▸ Excerpted text:
"""

The data-theft-only tier — where affiliates run exfiltration without deploying the encryptor — is an unusual offering. It reflects the group’s assessment that the regulatory notification threat is independently valuable even without encryption pressure, particularly against healthcare organisations with resilient backup infrastructure.

Victim Profile

2026 activity:

  • 35+ claimed victims as of July 2026
  • 17 confirmed US healthcare organisations
  • Additional victims in financial services, legal, and local government

Targeting rationale: Healthcare prioritisation is deliberate. Protected health information creates HIPAA regulatory exposure that is specifically threatened in ransom communications. Hospital networks and outpatient care providers also tend to have strong operational pressure to restore systems quickly and lower incident response maturity than financial services firms.

Geography: Primarily North America (US, Canada), with secondary activity in UK and EU — jurisdictions where GDPR/UK GDPR creates equivalent regulatory pressure to HIPAA.

"""

▸ Assigned task A: Translate this sentence from the victim profile excerpt into Spanish: "Protected health information creates HIPAA regulatory exposure that is specifically threatened in ransom communications."
▸ Assigned task B: Name every country or regional bloc that the victim profile excerpt gives under "Geography".
▸ Assigned task C: From the victim profile excerpt, extract word for word everything from "Targeting rationale: Healthcare" down to "financial services firms.".

▸ Exercise data:
"""

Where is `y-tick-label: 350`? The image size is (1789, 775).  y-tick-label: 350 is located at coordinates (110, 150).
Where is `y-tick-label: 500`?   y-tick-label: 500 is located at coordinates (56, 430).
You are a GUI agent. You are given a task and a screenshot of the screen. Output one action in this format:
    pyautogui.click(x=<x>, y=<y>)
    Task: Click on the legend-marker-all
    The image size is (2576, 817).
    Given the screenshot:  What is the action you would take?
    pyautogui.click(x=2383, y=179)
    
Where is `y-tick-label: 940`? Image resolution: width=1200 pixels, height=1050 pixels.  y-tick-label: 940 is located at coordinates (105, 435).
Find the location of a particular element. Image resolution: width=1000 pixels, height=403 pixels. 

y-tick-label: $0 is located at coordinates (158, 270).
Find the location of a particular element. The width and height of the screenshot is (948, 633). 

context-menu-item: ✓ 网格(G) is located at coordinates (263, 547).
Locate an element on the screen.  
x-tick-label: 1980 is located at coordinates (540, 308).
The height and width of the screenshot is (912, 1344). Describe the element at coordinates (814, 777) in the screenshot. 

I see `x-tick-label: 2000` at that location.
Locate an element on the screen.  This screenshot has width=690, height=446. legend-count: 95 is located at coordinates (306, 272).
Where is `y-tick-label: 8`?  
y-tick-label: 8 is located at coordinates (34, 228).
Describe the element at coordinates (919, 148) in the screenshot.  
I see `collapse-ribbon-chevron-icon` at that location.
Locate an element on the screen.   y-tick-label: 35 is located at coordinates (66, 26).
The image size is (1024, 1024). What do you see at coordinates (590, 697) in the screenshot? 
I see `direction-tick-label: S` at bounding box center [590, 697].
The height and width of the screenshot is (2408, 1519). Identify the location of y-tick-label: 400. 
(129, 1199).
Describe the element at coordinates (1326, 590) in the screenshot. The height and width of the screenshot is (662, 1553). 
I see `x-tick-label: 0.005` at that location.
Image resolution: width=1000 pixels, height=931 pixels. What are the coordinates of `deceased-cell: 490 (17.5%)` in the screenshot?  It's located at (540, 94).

"""

▸ Expected output A: La información de salud protegida genera una exposición regulatoria bajo HIPAA que se amenaza específicamente en las comunicaciones de rescate.

▸ Expected output B:
- US
- Canada
- UK
- EU

▸ Expected output C:
Targeting rationale: Healthcare prioritisation is deliberate. Protected health information creates HIPAA regulatory exposure that is specifically threatened in ransom communications. Hospital networks and outpatient care providers also tend to have strong operational pressure to restore systems quickly and lower incident response maturity than financial services firms.